■ **CHALLENGE 1**
Answer these from the salary and bonus provisions:
(a) What is the minimum annual base salary?
(b) What is the target annual Bonus?
(c) What is the latest time a bonus payment may be made?
■ **CHALLENGE 2**
Return, copied word for word from the salary and bonus provisions, the part that opens with the words containing "subject to and" and closes with "bonus is payable.".

■ **PASSAGE TO READ**
>> START

3.1 Base Salary. The Company shall pay you a base salary
at the rate of not less than $ 1,000,000 per annum during the term of employment
("Base Salary"). The Company may increase, but not decrease, your Base Salary
during the term of employment and upon such increase the term "Base Salary"
shall mean such increased amount (subject to Section 5). Base Salary shall be
paid in accordance with the Company's then current practices and policies with
respect to senior executives. For the purposes of this Agreement "senior
executives" shall mean the executive officers of the Company.
3.2 Bonus. In addition to Base Salary, you may be
entitled to receive during the term of employment an annual cash bonus ("Bonus")
subject to and pursuant to the Company's Annual Bonus Plan for Executive
Officers (such plan, together with any successor plan of Company intended to
comply with Section 162(m) of the Internal Revenue Code of 1986, as amended (the
"Code"), being hereinafter referred to as the "Annual Bonus Plan"). Although
your Bonus is fully discretionary, your target annual Bonus is $4,500,000.
Payments of any bonus compensation under this Section 3.2 shall be made in
accordance with the Company's then current practices and policies with respect
to its senior executives, but in no event later than 90 days after the end of
the period for which the bonus is payable.

>> END

■ **SUPPLIED DATA**
>> START

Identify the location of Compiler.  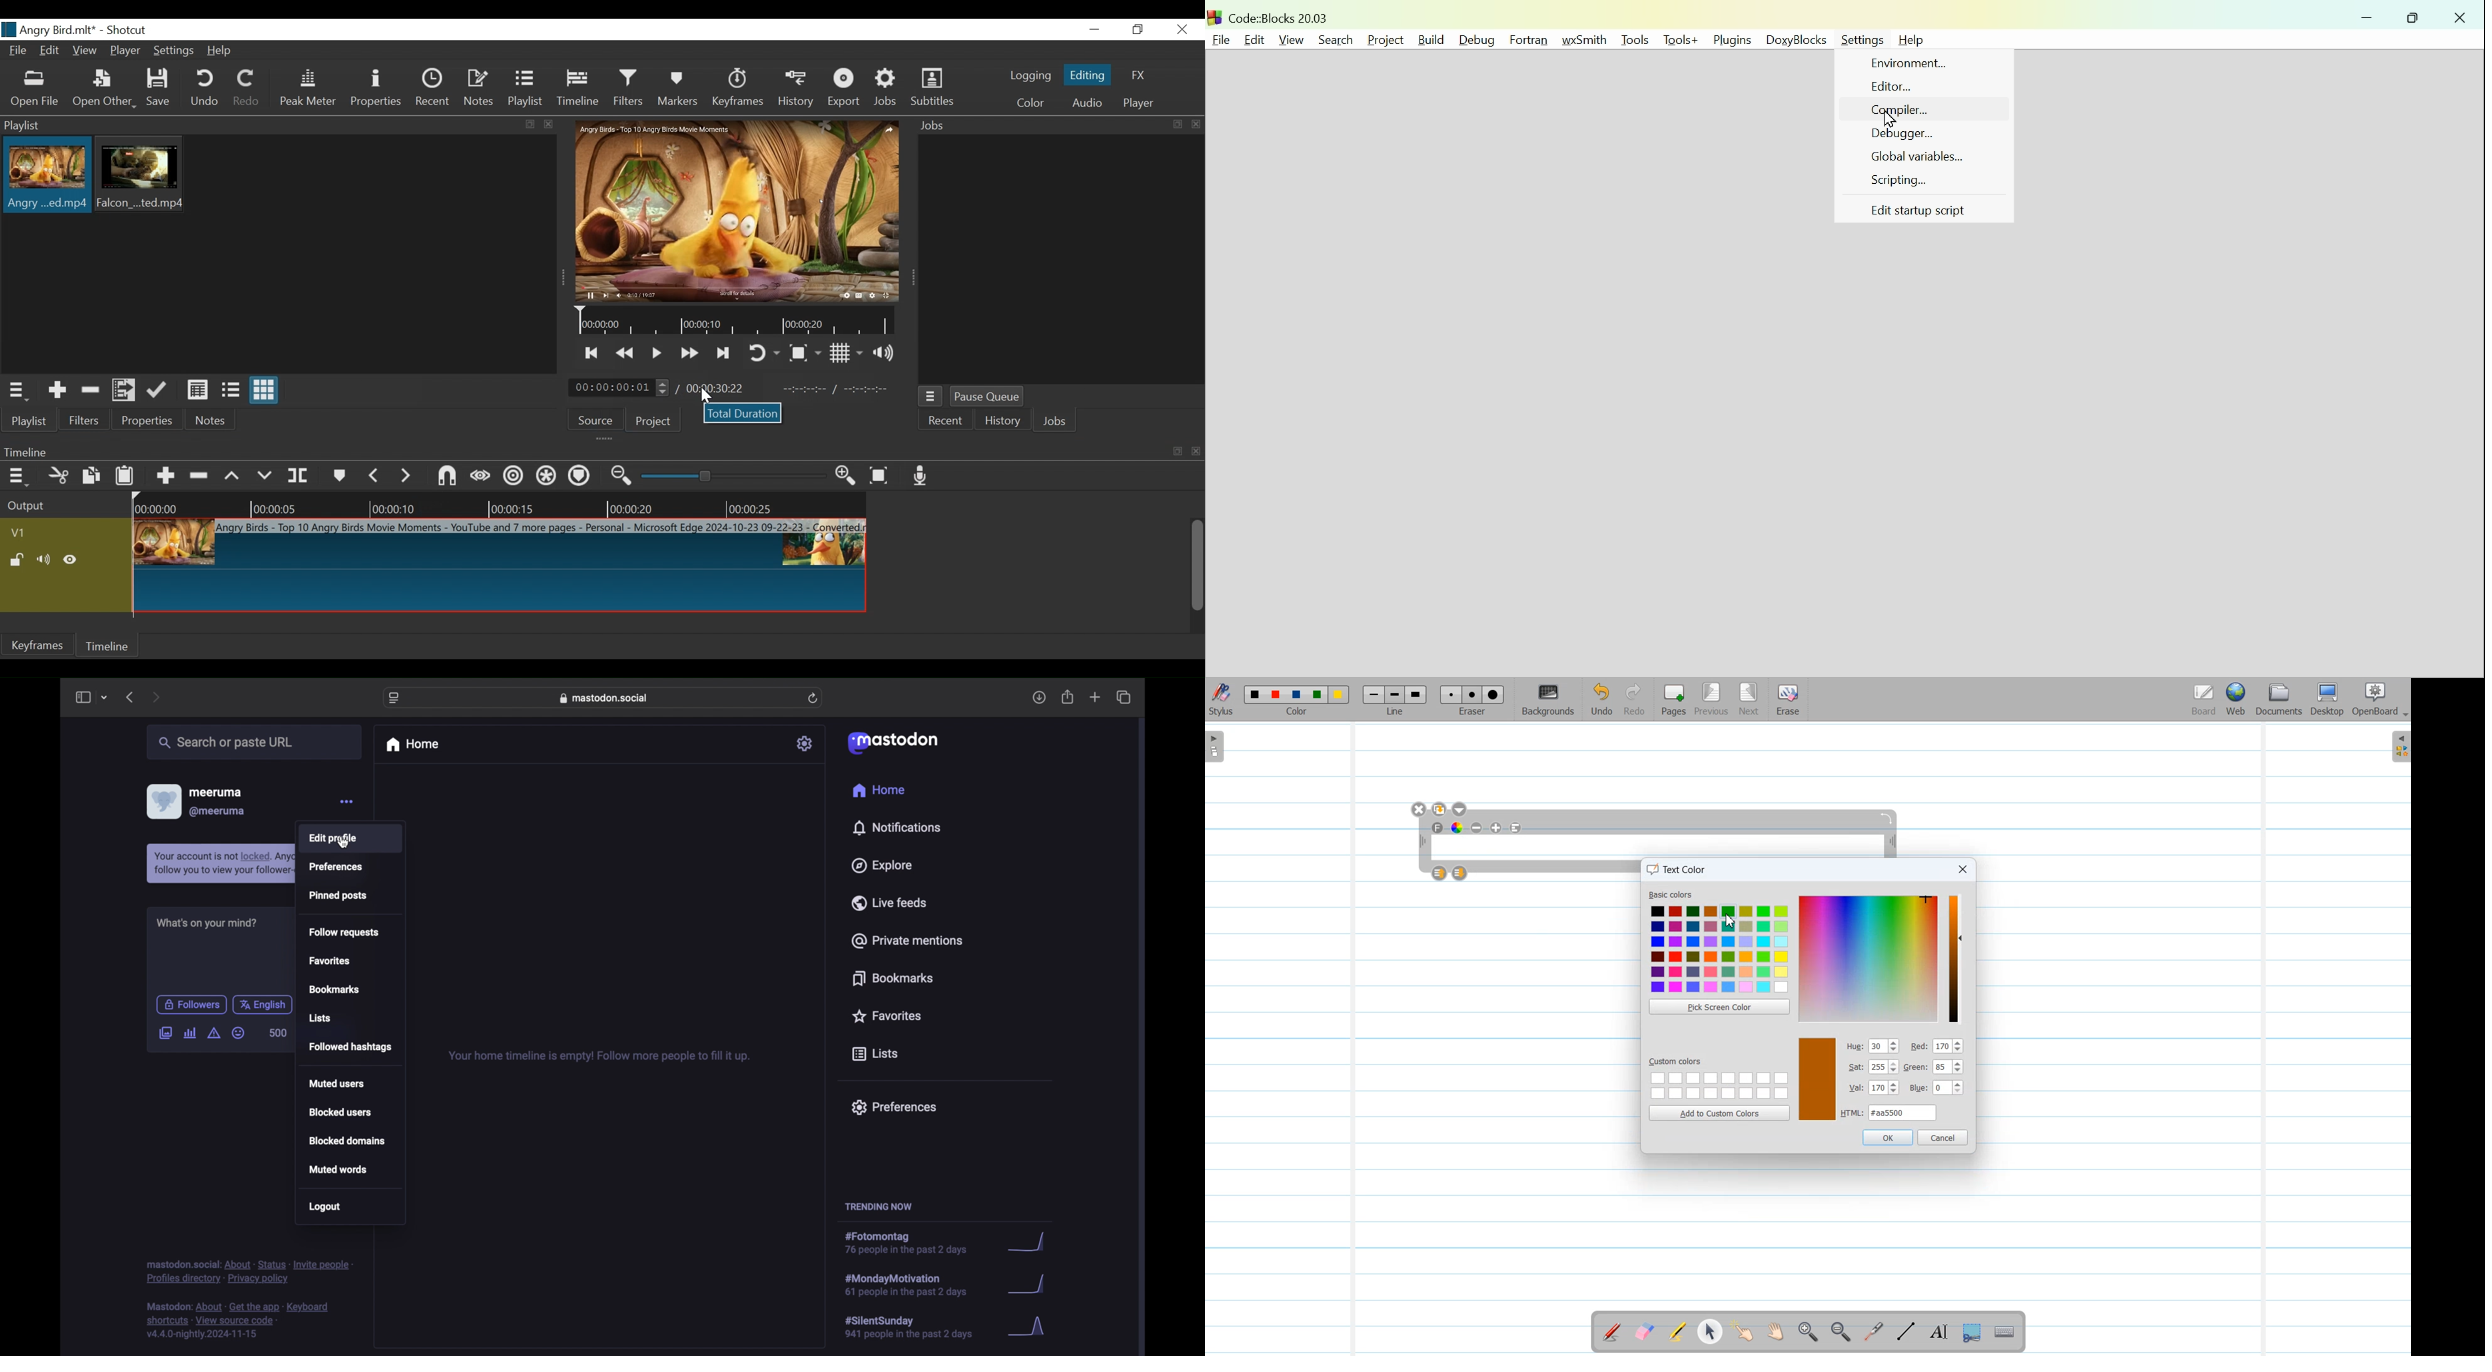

>> END

■ **RESPONSE 1**
(a) Not less than $1,000,000 per annum.
(b) $4,500,000.
(c) No later than 90 days after the end of the period for which the bonus is payable.

■ **RESPONSE 2**
subject to and pursuant to the Company's Annual Bonus Plan for Executive
Officers (such plan, together with any successor plan of Company intended to
comply with Section 162(m) of the Internal Revenue Code of 1986, as amended (the
"Code"), being hereinafter referred to as the "Annual Bonus Plan"). Although
your Bonus is fully discretionary, your target annual Bonus is $4,500,000.
Payments of any bonus compensation under this Section 3.2 shall be made in
accordance with the Company's then current practices and policies with respect
to its senior executives, but in no event later than 90 days after the end of
the period for which the bonus is payable.